As for the idea of Mr. Freeze being a villain in the next movie, I think it's probably unlikely. His abilities/powers seem too far removed from the Crime Noir/gritty "reality" feel that Nolan is going for with his Batman movies, and I believe he's gone on record as saying "no powers" at one point.

I think a Catwoman could work, especially if you go with the vigilante take on her (as opposed to the cat burglar take); there could be parallels with Batman's own vigilantism, but pit his morality against her own looser code of conduct. Plus, there's the tension of a romantic angle that otherwise wouldn't be there if they went with contrasting vigilantes (like with, say, a Robin character- playing up the angle of Batman copycats introduced in this one.)

I don't think she would be a good enough "villain" on her own though; maybe a Rupert Thorne character comes to finally unify the mob in Falcone's wake, and they bring in Deadshot to take down Batsy.

Another character I think could really work well in Nolan's vision would be Hugo Strange- if you do a riff on the "Strange Apparitions" story by Englehart. He discovers Bats' identity but won't reveal it to the mob; Thorne has him killed, but he manages to survive, and then decides to take on the Batman's identity for himself.


----------



## Hand of Evil (Jul 21, 2008)

It was okay, not the best movie of the summer for me and not as good as Batman Begins, which was a surprise.  Dark Knight just lack something to hold my interest, I do think that Harvey Dent steals the movie, he was such a better character than The Joker or Batman.  

7/10

(Someone just moved up my list on lead as Captain America!)


----------



## Cthulhudrew (Jul 21, 2008)

Ebon Shar said:


> Did anyone else catch what I thought was excellent foreshadowing of the next bat-villain?  I can only hope it's true.

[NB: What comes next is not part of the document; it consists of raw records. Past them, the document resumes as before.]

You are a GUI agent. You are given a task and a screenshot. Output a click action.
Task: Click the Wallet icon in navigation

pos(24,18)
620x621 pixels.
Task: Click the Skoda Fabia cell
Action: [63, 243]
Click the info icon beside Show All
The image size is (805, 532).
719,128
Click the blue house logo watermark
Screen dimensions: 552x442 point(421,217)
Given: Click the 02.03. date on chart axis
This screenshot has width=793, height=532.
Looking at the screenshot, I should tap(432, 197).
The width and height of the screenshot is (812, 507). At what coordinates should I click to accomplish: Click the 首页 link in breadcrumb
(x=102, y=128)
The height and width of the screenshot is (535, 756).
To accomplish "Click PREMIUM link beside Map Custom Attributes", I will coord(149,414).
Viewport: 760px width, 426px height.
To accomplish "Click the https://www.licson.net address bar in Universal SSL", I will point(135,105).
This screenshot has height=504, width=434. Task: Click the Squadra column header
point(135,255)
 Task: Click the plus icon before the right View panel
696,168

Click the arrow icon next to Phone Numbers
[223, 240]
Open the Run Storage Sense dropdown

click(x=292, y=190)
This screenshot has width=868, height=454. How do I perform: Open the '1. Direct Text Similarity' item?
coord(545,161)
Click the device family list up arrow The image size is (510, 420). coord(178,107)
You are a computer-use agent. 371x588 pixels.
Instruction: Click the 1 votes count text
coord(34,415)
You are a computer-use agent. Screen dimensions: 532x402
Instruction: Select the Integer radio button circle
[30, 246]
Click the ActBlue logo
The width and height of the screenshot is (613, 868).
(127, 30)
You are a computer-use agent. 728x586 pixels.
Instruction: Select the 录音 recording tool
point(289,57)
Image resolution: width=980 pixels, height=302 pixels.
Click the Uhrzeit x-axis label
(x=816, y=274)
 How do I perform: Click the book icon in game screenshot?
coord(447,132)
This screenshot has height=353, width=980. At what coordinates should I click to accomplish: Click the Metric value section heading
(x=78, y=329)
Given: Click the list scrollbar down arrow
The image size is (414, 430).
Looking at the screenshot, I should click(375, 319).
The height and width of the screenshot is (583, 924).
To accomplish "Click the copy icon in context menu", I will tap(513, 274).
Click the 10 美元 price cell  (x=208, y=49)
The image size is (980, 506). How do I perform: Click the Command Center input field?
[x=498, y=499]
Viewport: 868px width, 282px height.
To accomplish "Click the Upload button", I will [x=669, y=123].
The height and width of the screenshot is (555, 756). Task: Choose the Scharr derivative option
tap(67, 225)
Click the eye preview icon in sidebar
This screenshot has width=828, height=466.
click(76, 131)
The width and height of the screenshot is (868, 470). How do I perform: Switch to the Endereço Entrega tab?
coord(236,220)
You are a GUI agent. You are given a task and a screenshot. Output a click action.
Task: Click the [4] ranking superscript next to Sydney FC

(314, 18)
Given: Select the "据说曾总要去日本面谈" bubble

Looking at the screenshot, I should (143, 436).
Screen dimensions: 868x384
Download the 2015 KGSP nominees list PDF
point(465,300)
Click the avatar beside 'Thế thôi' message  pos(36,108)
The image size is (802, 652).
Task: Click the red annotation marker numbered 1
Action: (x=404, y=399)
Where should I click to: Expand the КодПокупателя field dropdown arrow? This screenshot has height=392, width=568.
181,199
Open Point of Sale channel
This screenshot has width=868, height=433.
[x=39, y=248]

Nope. What foreshadowing was this?


----------



## RigaMortus2 (Jul 21, 2008)

Trickstergod said:


> By that same token, if anyone ever tells you that Chaotic Evil characters can't make intricate, long-range plans, tell them they're a moron and point them to The Dark Knight.




Hmmm, wasn't it the Joker who said that he doesn't plan.  He just acts?  It is the police, the law makers, the judges, and Batman who makes plans.  And he is there to see those plans undone.  Paraphrasing as I can't remember his quote word for word.  Of course, as you watch the movie, that quote of his isn't entirely accurate...

You know, a lot of things in this movie that the Joker does reminds me a lot of the movie Saw.  Also, this is very dark for a PG-13.  I was really surprised that it was only given a PG-13 rating.


----------



## The Grumpy Celt (Jul 21, 2008)

Cthulhudrew said:


> Nope. What foreshadowing was this?




I like to know this too. I was watching for some "foreshadowing" and I didn't see or hear any that I remember.


----------



## GlassJaw (Jul 21, 2008)

Hand of Evil said:


> It was okay, not the best movie of the summer for me and not as good as Batman Begins, which was a surprise.  Dark Knight just lack something to hold my interest, I do think that Harvey Dent steals the movie, he was such a better character than The Joker or Batman.




Couldn't disagree more.

I wanted to see more Joker.  I think the Two-Face storyline was largely unneeded and made the movie longer than it needed to be.  And considering how much of major villain Two-Face is, I would have much preferred to see him get his own movie and just foreshadow his appearance during this film.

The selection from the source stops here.